Richard is an Academy Award nominated director and Sundance Film Festival winning cinematographer with 19 years experience producing, directing, and 23 shooting for screen and television. His most recent documentary feature, Dirty Wars, pioneered a fusion of non-fiction reportage and dramatic narrative storytelling that won him dozens of festival awards and an Academy nomination. His four other theatrically released documentary features have been honored at scores of festivals around the world, from Berlin to Sundance. Richard has directed, produced and filmed dozens of television documentaries for Channel 4, BBC, Canal +, ZDF, ARD, CBC, PBS, CNN International, Al Jazeera and others. Recently, he was lead cinematographer for the Showtime climate change series, Years of Living Dangerously. He has been awarded Sundance, Rockefeller and Jerome Fellowships, and his work has been displayed at MoMa and the Berlin Biennial.

Lucian Read

An Emmy® winning producer, conflict photographer, and cinematographer, Read was lead cinematographer and co-producer for the 2014 Emmy® -winning climate change documentary series, “Years of Living Dangerously.” Previously, he directed the Occupy Wall Street documentary 99%, which premiered at Sundance in 2013. He was awarded the 2015 Emmy® for the Best Spanish Language Long Form Documentary for an investigation of deaths on the US-Mexico border.
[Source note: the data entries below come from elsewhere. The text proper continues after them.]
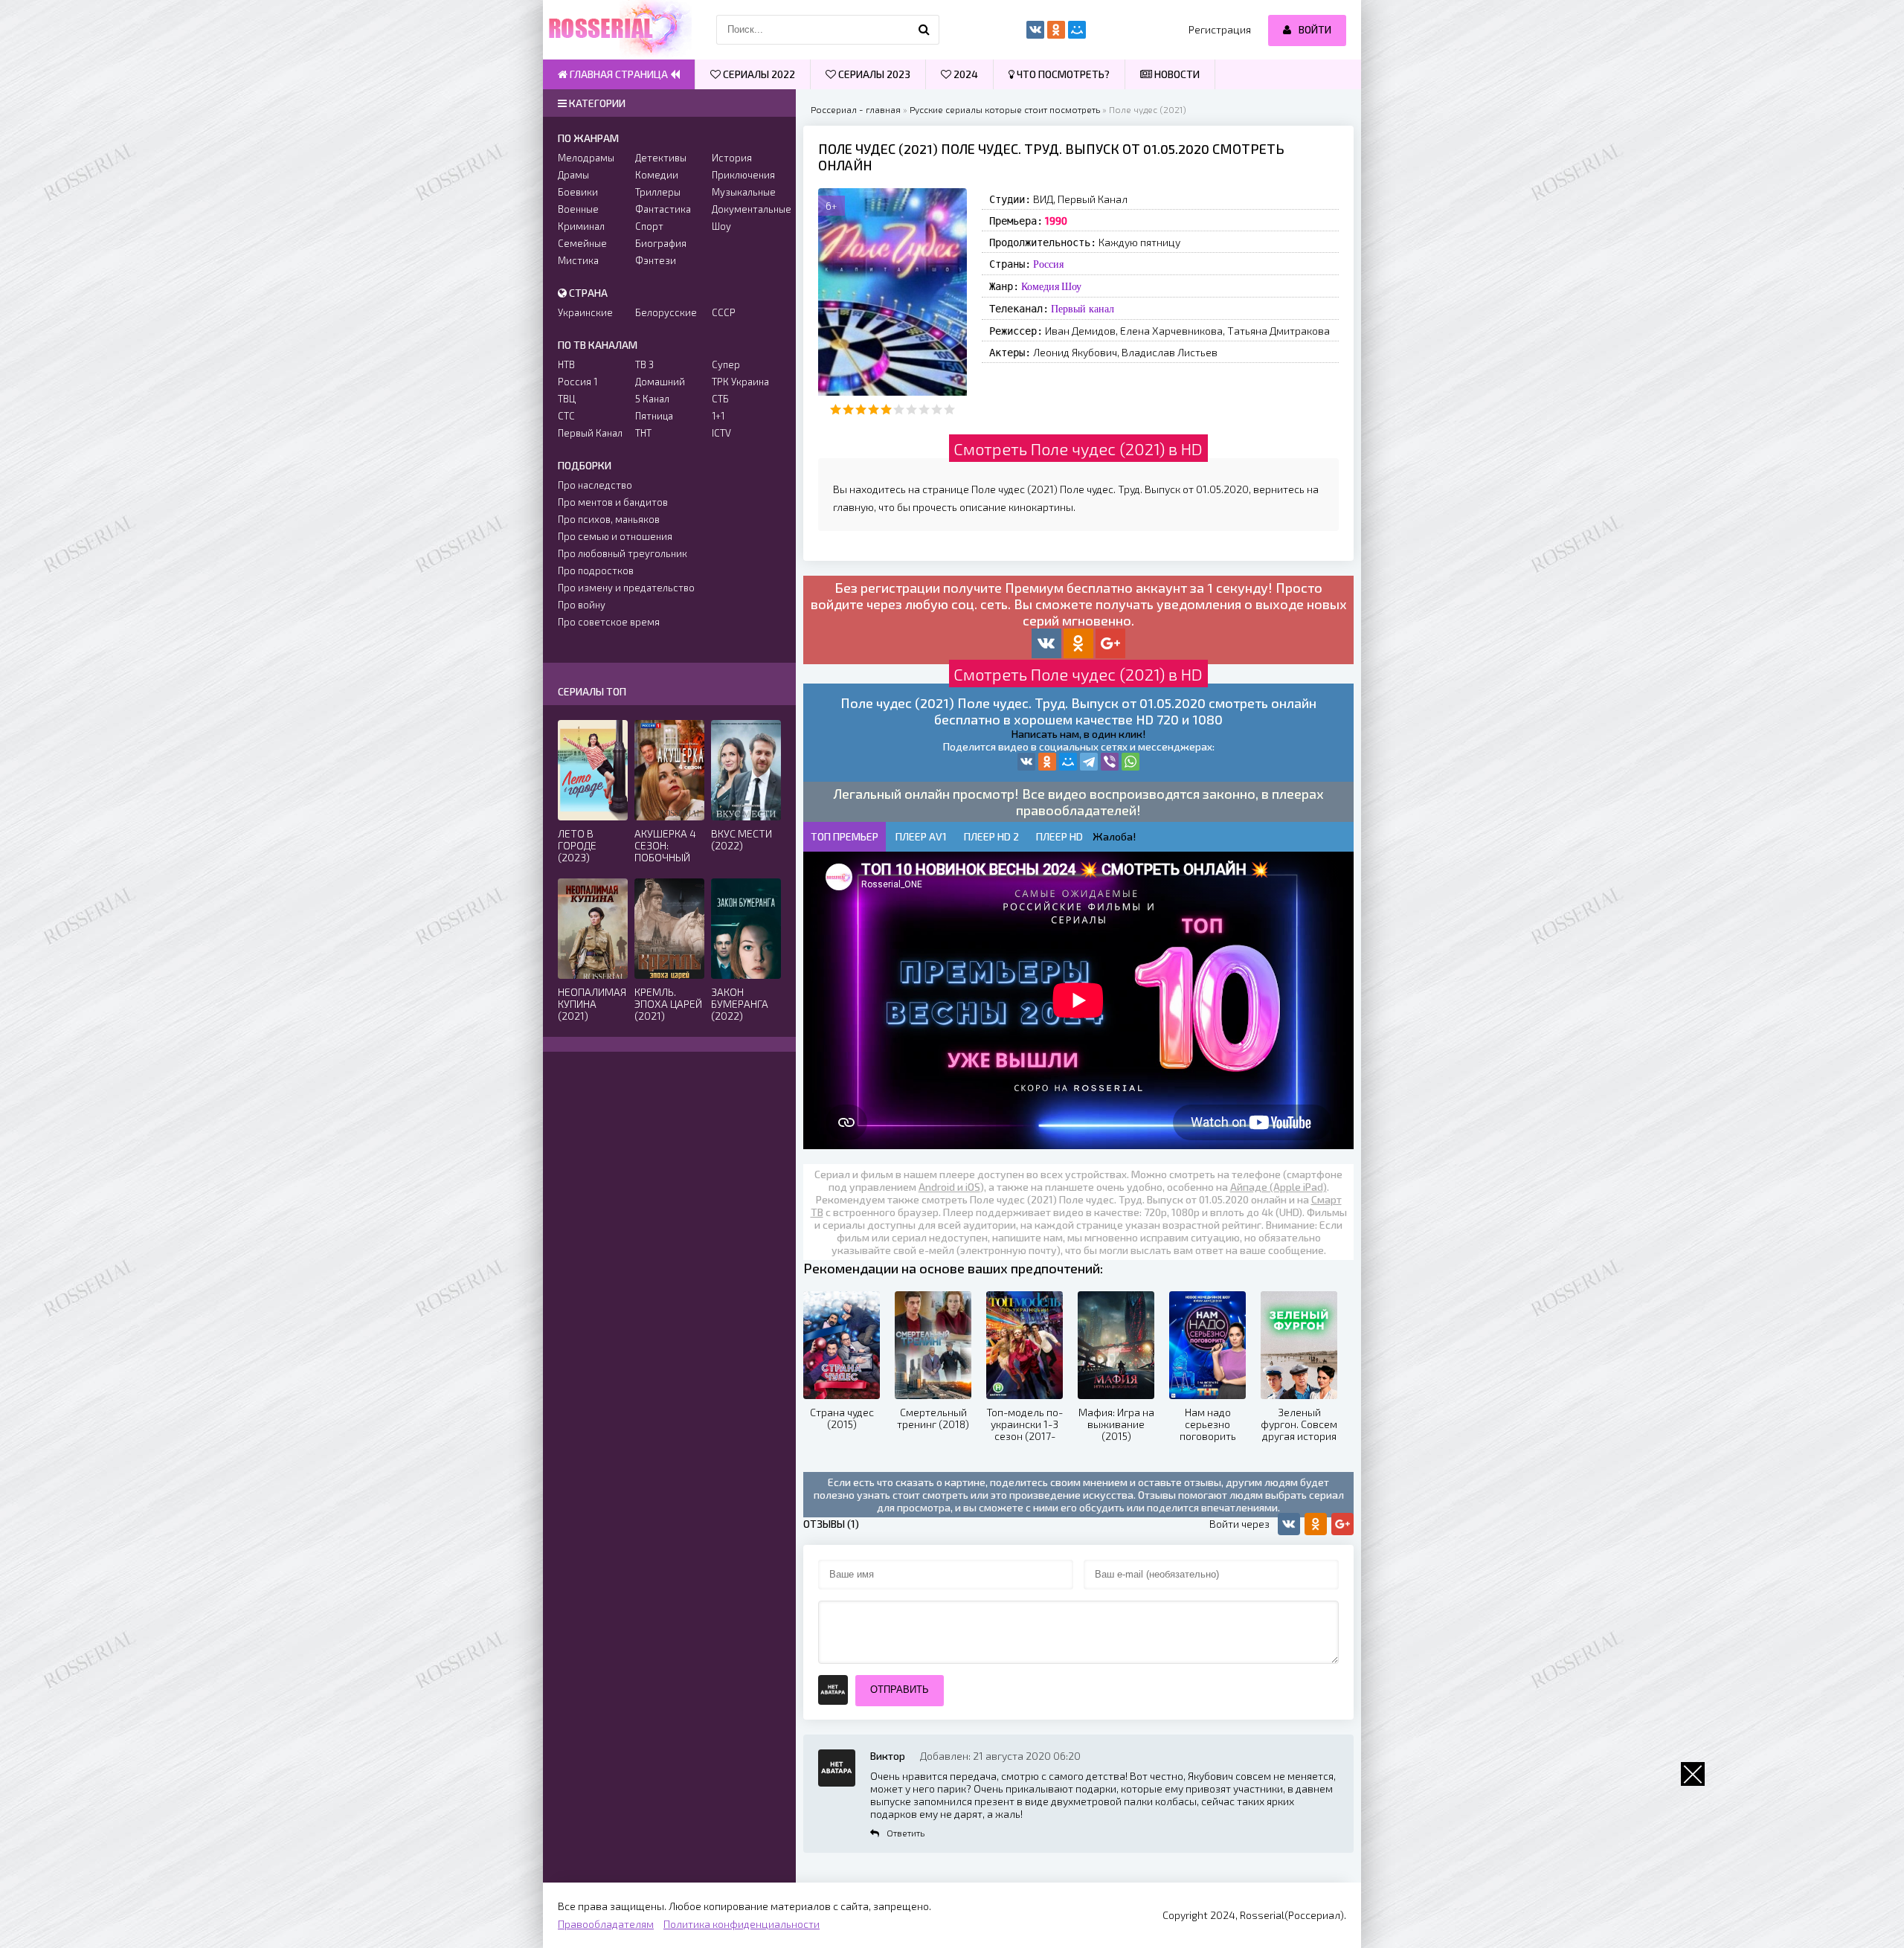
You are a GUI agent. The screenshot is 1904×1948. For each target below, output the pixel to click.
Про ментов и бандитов (613, 502)
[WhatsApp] (1130, 762)
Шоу (1071, 286)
His photojournalism work during the Iraq War for publications such as Vanity Fair, The New Yorker, Newsweek and Time garnered a World Press Photo Award. A collection of his work – including The Battle of Fallujah and The Haditha Massage – is also in the permanent collection of the National Museum of the Marine Corps in Quantico, Virginia. His work as contributing producer for the newsmagazine program “Dan Rather Reports from the Afghanistan War” was nominated for an Emmy® in 2010. His feature documentary cinematography credits include Time to Choose, Steve Jobs, Maurizio Cattelan: Be Right Back, Kiryas Joel, and Park Avenue: Money, Power & The American Dream. Other cinematography credits include the documentary series “Vice on HBO,” “The New Yorker Presents,” and “CNN’s Death Row Stories.”